On top of a lightweight theme, you can use a speed-boosting plugin, compress images on pages, and optimize third-party scripts – to improve page performance.
Once performance is taken care of, shift your focus to the blog’s user experience. How easy is it to read your pages? The layout of the page also determines how long someone spends on your website and whether they will return to read more of your content.
A thoughtfully designed WordPress theme handles this out of the box – proper whitespace, readable fonts, consistent design patterns, etc. are built in so you don’t have to worry about improving user experience from scratch.

Step 5: Focus on Doing Traditional and AI SEO Right
Optimize all your blog pages so that search engines and AI chatbots can access and extract your content and display it to their users. It increases your blog’s chance of being discovered online.
Traditional search engine optimization (SEO) includes on-page improvements to title tags, meta descriptions, images, slugs, internal linking, and most importantly, addressing user search intent in content. It also includes off-page activities such as social media marketing, influencer marketing, and building/attracting backlinks.
All of this is to signal to search engines like Google, Bing, and Yahoo that your site is credible and worth displaying in the search results.
AI-powered search tools like ChatGPT, Claude, and Perplexity follow a similar logic, but with a key difference: they place far greater weight on off-site signals.

They look at who’s talking about you, linking to you, and mentioning you online – everything is accessed to gauge your website’s credibility and authority.
So, Artificial Intelligence Optimization (AIO) is more about building your reputation through reviews, community participation, citations, and backlinks, while also ensuring your website is accessible to AI crawlers so they can easily parse your content.

Jeremy Moser, CEO at uSERP, put it this way:
“AI engines only pull from your site 8% of the time when recommending you.
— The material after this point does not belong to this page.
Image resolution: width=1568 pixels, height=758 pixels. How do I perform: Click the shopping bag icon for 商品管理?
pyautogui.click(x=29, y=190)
Meaning 92% of the time, an LLM like ChatGPT gives a brand/product/solution recommendation, they are pulling from other websites that mention and discuss the topic. If your strategy for both SEO and AI search does not include link building, PR, and brand building, you are going to see poor results.”
Step 6: Track Progress and Make Adjustments
Tracking traffic and engagement level allows you to figure out what’s working – what’s actually bringing traffic to your blog and sustaining reader interest.
Armed with accurate data, you can double down on efforts that deliver results and halt activities that aren’t as impactful.

Kristiyan Yankov, Co-Founder of Above Apex, says:
“Winning blogs learn fast. They update content, test titles, improve structure, and keep refining based on what ranks and what does not. Losing blogs just publish and move on.”
Don’t be that blog! Add analytics to your website.
Google Analytics, Independent Analytics, and Plausible Analytics are among the most popular options.
These tools track traffic, dwell time, and returning visitors – everything you need to know whether your content is working.
Set up the analytics once, measure progress each month, and adjust your strategy based on the data.

Blog Consistently Until You Find Success
Blogging is not easy. It requires a lot of upfront investment – of time, effort, and money – before you can see any meaningful result.
Even with consistent publication, it takes a while (likely over a year) for search engines to recognize your blog as credible and recommend your content to their users.
Most people quit way before that happens – right before the compounding effect kicks in.
Don’t be like most people.
Start today – publish your first post this week.